━━━━━ Records to process
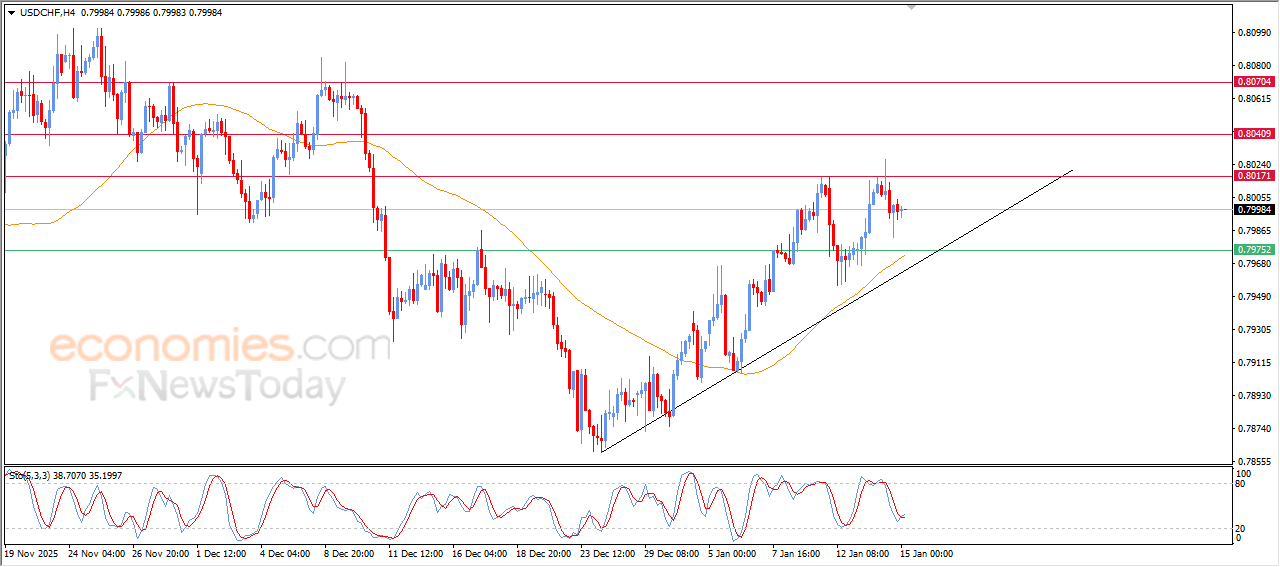Click the 0.79305 value on price scale
This screenshot has height=567, width=1280.
coord(1253,329)
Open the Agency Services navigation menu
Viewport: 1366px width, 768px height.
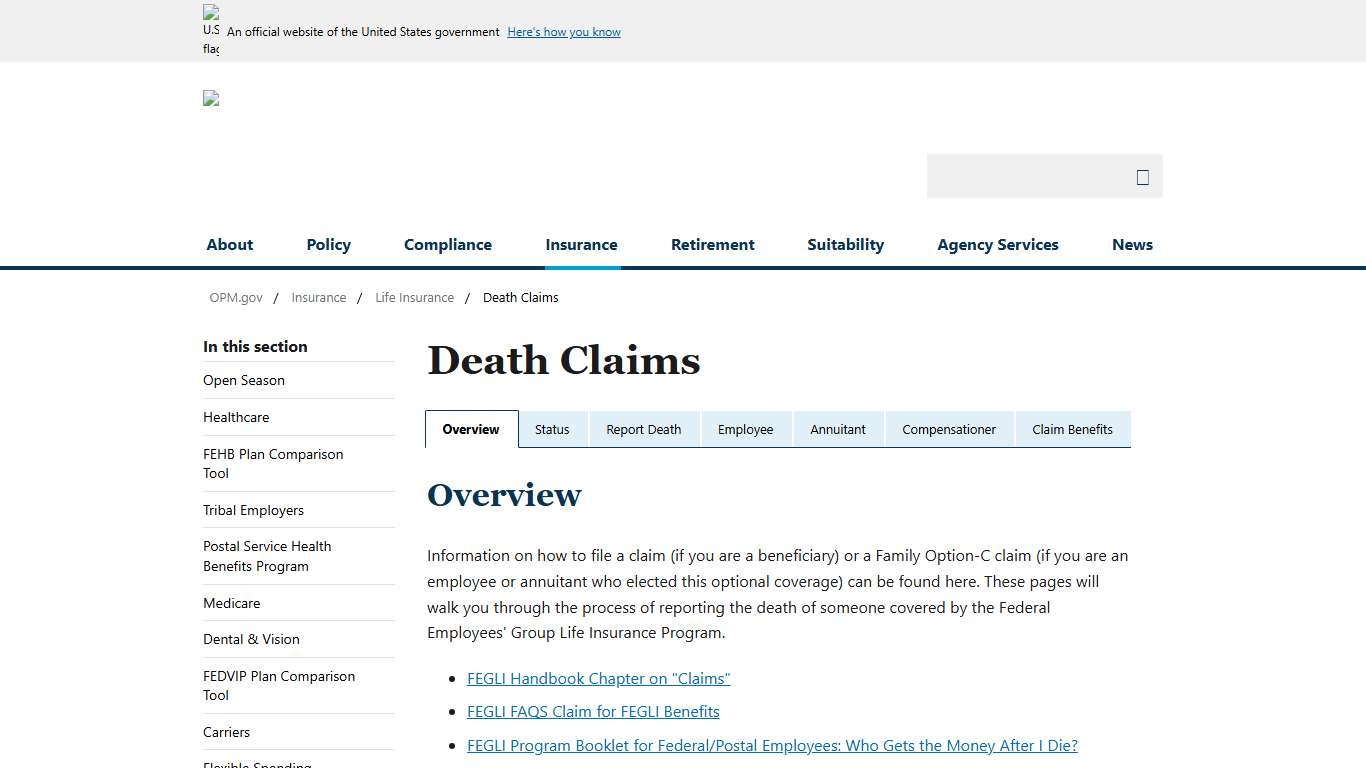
━━━━━━━━━━
Extract only the lines from the one that contains "Open the Agency Services navigation menu" through the end of the records, inclusive, and omit every picture.

Open the Agency Services navigation menu
Viewport: 1366px width, 768px height.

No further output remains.